EXERCISE PROMPT - Copy each line below holding "Maximize".
[Opening EXTRACTED MATERIAL section]
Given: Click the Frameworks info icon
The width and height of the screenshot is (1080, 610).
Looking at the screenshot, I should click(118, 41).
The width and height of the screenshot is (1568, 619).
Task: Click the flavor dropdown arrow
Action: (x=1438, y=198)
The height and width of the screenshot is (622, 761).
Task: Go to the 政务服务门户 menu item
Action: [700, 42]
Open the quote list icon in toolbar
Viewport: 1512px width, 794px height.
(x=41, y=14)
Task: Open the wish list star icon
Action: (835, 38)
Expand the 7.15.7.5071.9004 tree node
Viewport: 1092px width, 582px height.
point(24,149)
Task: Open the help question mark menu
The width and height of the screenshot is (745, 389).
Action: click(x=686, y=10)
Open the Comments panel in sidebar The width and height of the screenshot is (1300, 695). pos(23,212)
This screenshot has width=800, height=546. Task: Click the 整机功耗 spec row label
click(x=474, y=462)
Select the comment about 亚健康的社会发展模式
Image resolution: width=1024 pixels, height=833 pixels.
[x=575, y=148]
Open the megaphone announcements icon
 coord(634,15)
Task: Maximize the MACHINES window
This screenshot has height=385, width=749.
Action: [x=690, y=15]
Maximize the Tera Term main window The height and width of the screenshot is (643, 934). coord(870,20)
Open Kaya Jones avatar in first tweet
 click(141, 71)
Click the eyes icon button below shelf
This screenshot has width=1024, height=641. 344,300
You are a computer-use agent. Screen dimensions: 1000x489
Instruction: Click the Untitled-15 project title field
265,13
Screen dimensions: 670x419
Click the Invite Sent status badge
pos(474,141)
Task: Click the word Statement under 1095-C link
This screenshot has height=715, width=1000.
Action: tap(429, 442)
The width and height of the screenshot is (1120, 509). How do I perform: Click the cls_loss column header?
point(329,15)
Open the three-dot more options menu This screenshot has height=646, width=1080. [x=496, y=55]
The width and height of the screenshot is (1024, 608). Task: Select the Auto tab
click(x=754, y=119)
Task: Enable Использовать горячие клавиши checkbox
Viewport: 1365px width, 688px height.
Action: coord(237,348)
[Closing EXTRACTED MATERIAL section]
EXPECTED ANSWER -
Task: Maximize the MACHINES window
Maximize the Tera Term main window The height and width of the screenshot is (643, 934). coord(870,20)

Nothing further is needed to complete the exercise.